[Part of a data file]
______

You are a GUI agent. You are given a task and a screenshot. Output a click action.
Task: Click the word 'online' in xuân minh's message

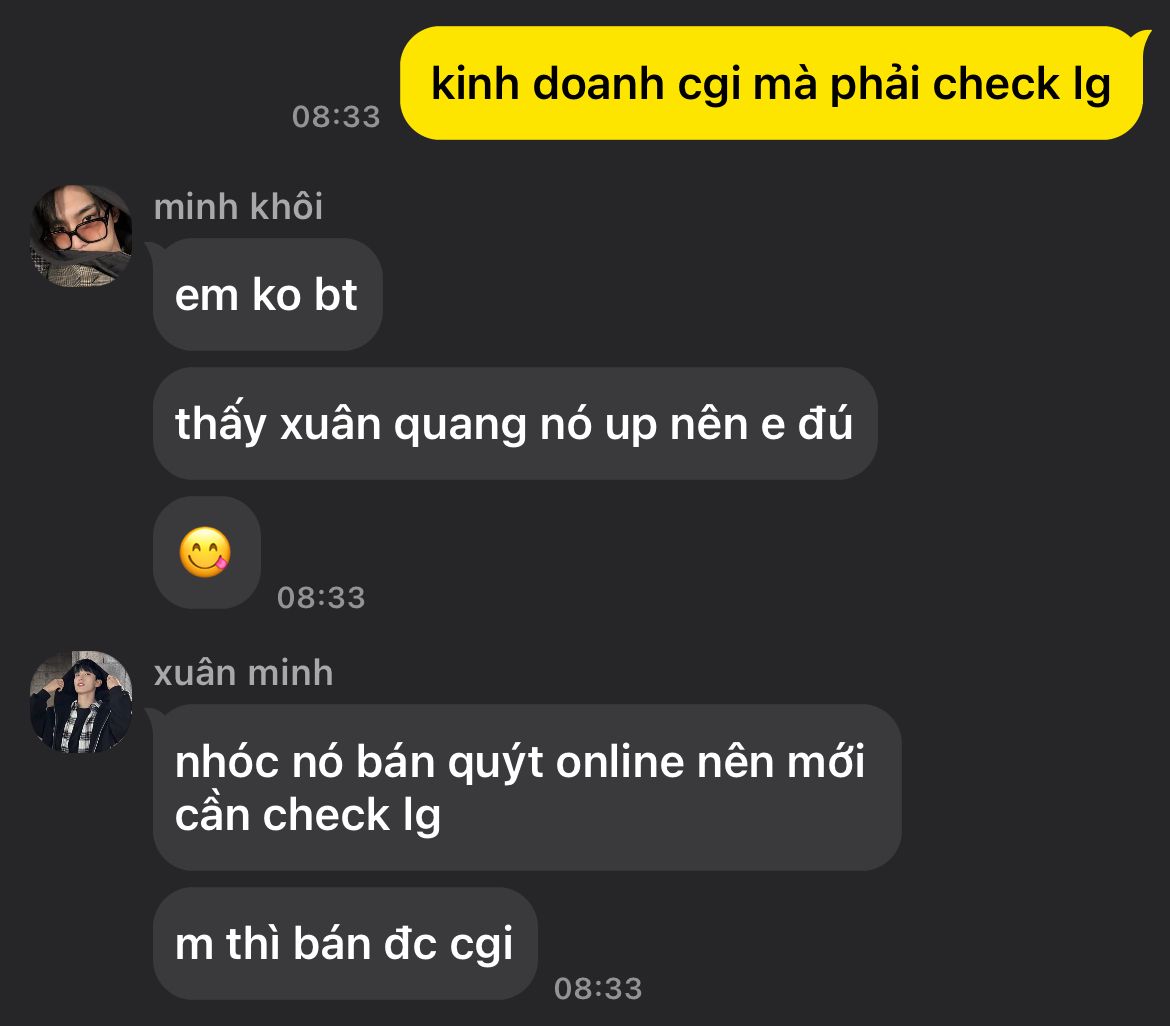coord(619,762)
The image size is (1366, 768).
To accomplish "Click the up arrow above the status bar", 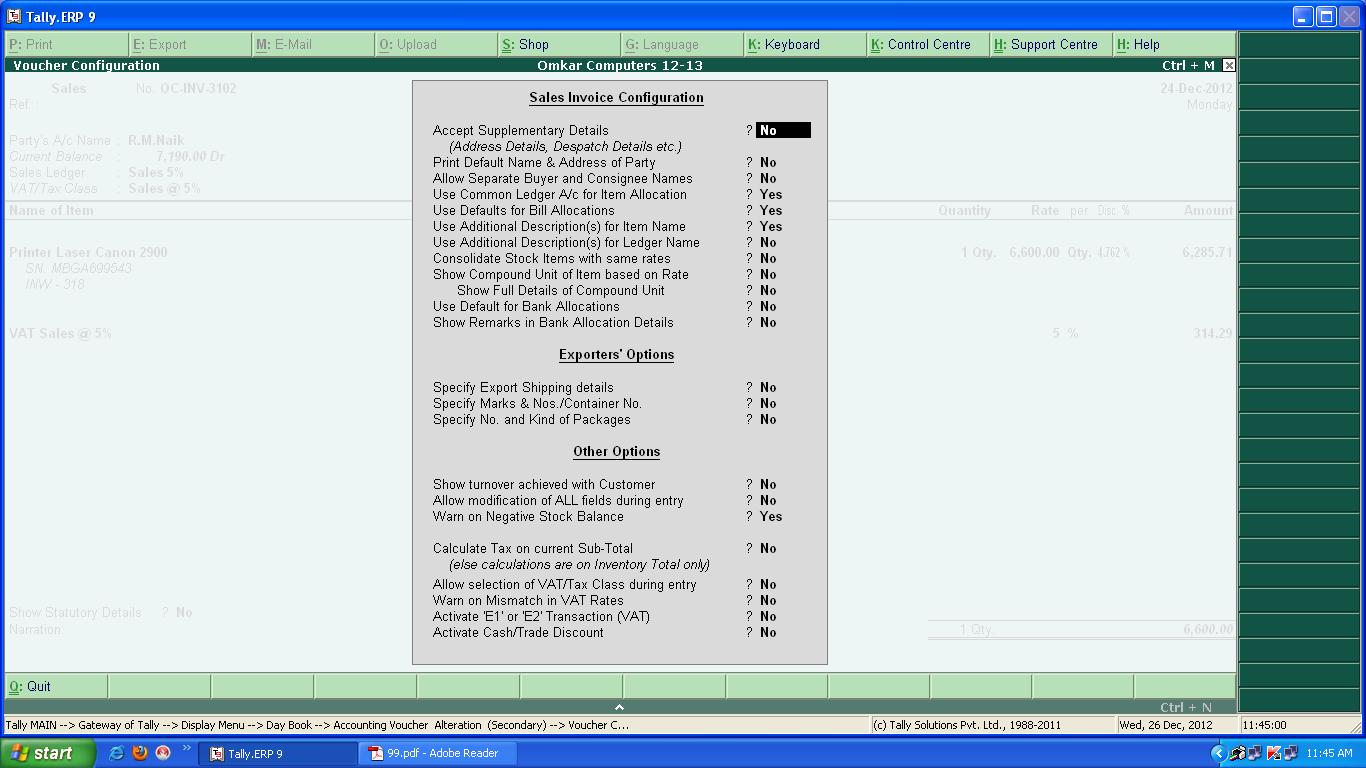I will point(618,705).
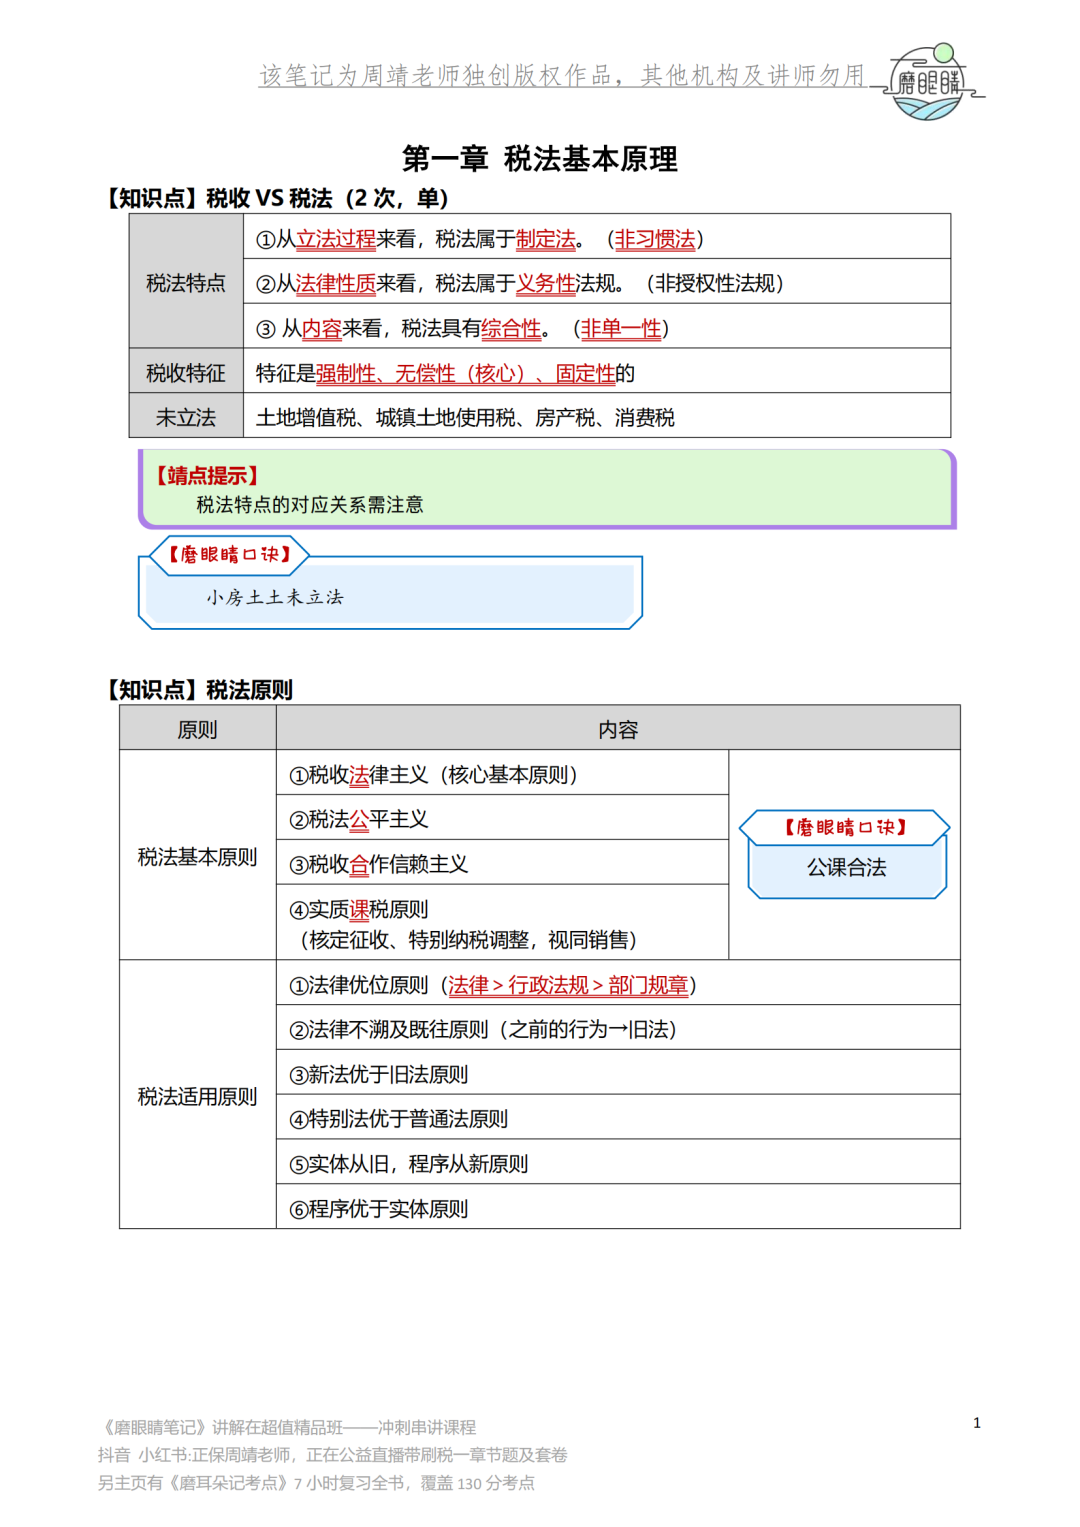Collapse the 原则 column header
Viewport: 1080px width, 1527px height.
196,728
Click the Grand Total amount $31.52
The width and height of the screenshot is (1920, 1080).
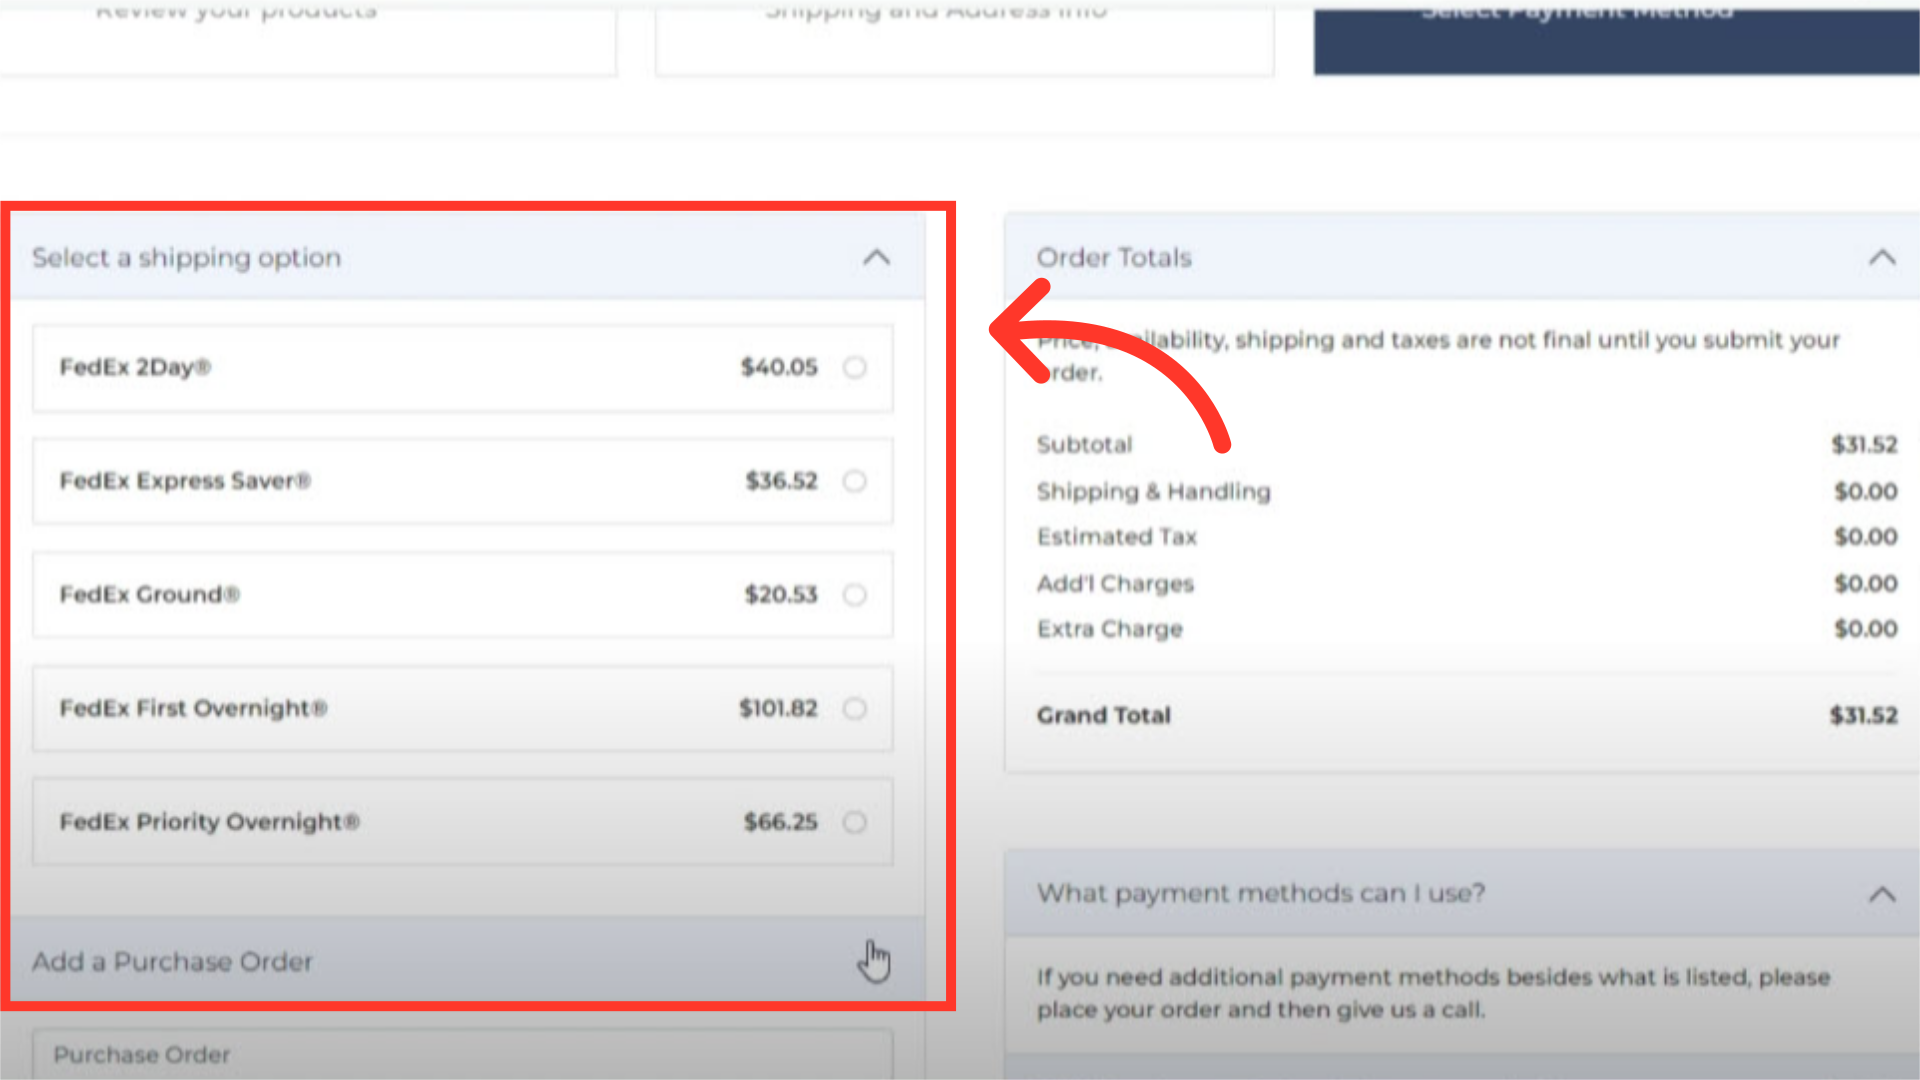[1863, 716]
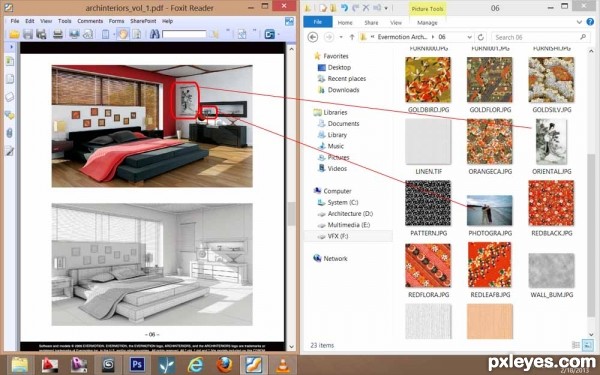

______

WHAT YOU WILL DO = Select every line in the entries above that contains the string "screenshot", and copy those lines. Case counts.

ANSWER TO THIS PROBLEM =
You are a GUI agent. You are given a task and a screenshot. Output a click action.
The width and height of the screenshot is (1920, 1080).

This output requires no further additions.